# Trigonometry/Derivative of Inverse Functions

The inverse functions sin-1(x), etc. have derivatives that are purely algebraic functions.

If y = sin-1(x) then x = sin(y) and

$\displaystyle \frac{dx}{dy} = \cos(y) = \sqrt{1-\sin^2(y)} = \sqrt{1-x^2}.$

So

$\displaystyle \frac{dy}{dx} = \frac{1}{\frac{dx}{dy}} = \frac{1}{\sqrt{1-x^2}}$

Similarly,

$\displaystyle \frac{d}{dx} \cos^{-1}(x) = -\frac{1}{\sqrt{1-x^2}}.$

If y = tan-1(x) then x = tan(y) and

$\displaystyle \frac{dx}{dy} = \sec^2(y) = 1+\tan^2(y) = 1+x^2.$

So

$\displaystyle \frac{dy}{dx} = \frac{1}{\frac{dx}{dy}} = \frac{1}{1+x^2}$

If y = sec-1(x) then x = sec(y) and

$\displaystyle \frac{dx}{dy} = \sec(y)\tan(y) = x \sqrt{x^2-1}.$

So

$\displaystyle \frac{dy}{dx} = \frac{1}{\frac{dx}{dy}} = \frac{1}{x \sqrt{x^2-1}}$

## Power seriesEdit

The above results provide an easy way to find the power series expansions of these functions.

$\displaystyle \frac{1}{\sqrt{1-x^2}} = 1 + \frac{x^2}{2} + \frac{3x^4}{8} + \frac{5x^6}{16} + \frac{35x^8}{128} + ...$

This is uniformly convergent if |x| < 1 so can be integrated term by term.
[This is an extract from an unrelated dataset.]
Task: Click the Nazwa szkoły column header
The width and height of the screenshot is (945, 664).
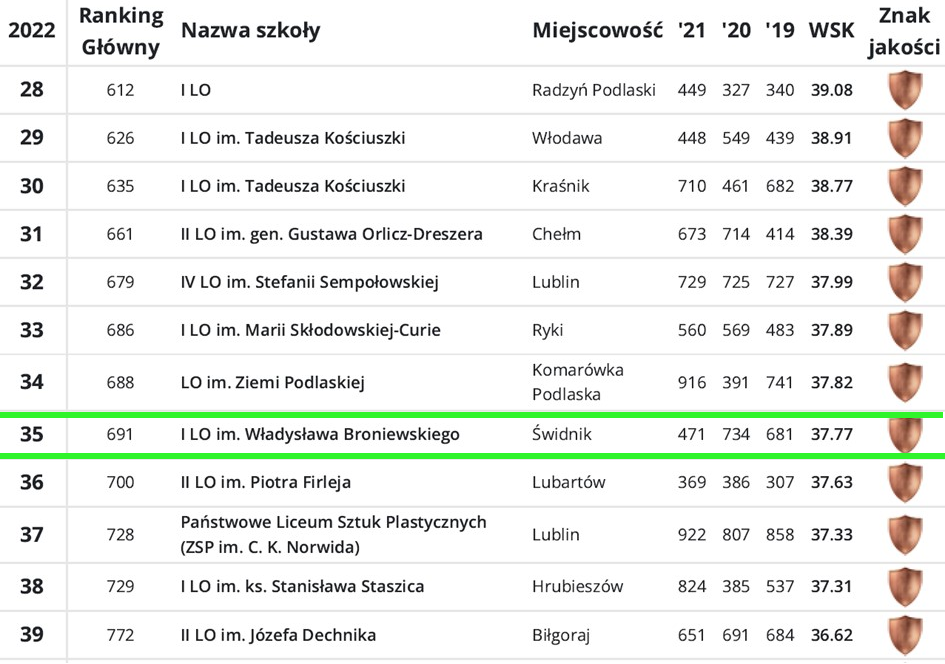Action: click(x=250, y=31)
The constant of integration is zero since sin-1(0) = 0, so

$\displaystyle \sin^{-1}(x) = x + \frac{x^3}{6} + \frac{3x^5}{40} + \frac{5x^7}{112} + \frac{35x^9}{1152} ...$
$\displaystyle \frac{1}{1+x^2} = 1 - x^2 + x^4 - x^6 + ...$

This is uniformly convergent if |x| < 1 so can be integrated term by term. The constant of integration is zero since tan-1(0) = 0, so

$\displaystyle \tan^{-1}(x) = x - \frac{x^3}{3} + \frac{x^5}{5} - \frac{x^7}{7} + ...$

Note that sec-1(x) has no power series expansion about x=0, as it is not defined for x < 1 and has an infinite derivative when x = 1. An expansion about any point x = a > 1 in powers of (x-a) can be found uding Taylor's theorem; it will converge for 1 < x < 2a-1.